Quote, word for word, every line starting at the line that contains "Instruction: Click the" and ending with the last line of the records; include both of these lines and no others.

Stored items
#####

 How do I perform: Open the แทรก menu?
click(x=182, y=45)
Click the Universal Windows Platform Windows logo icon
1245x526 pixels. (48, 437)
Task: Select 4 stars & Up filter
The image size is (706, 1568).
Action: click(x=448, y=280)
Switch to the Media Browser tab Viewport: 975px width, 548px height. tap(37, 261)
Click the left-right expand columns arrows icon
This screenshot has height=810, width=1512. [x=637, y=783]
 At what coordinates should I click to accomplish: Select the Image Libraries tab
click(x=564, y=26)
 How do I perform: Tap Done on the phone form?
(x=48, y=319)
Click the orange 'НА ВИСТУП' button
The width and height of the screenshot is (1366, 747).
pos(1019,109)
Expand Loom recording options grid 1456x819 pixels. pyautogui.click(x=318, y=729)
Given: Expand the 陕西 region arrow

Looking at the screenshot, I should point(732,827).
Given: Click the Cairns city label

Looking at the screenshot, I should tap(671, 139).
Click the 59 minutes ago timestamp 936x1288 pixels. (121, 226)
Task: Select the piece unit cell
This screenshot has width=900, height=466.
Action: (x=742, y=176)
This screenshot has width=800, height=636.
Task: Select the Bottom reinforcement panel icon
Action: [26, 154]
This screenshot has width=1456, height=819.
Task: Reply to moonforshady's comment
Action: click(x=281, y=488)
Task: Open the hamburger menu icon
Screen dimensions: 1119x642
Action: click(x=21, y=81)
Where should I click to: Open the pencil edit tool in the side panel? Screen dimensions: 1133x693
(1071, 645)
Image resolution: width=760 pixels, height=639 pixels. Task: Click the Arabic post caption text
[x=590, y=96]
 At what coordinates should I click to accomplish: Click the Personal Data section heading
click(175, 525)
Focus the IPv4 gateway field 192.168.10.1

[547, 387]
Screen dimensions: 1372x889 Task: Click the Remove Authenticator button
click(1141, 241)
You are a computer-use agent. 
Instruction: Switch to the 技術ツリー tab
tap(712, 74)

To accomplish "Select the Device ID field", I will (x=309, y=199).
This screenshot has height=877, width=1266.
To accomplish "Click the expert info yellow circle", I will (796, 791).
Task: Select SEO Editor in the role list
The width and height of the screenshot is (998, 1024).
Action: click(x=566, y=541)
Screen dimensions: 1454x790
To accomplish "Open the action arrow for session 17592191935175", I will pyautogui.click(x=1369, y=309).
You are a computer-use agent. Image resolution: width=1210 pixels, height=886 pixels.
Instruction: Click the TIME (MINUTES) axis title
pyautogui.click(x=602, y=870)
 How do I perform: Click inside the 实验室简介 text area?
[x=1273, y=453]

#####

◆ **THE ANSWER**:
Instruction: Click the TIME (MINUTES) axis title
pyautogui.click(x=602, y=870)
 How do I perform: Click inside the 实验室简介 text area?
[x=1273, y=453]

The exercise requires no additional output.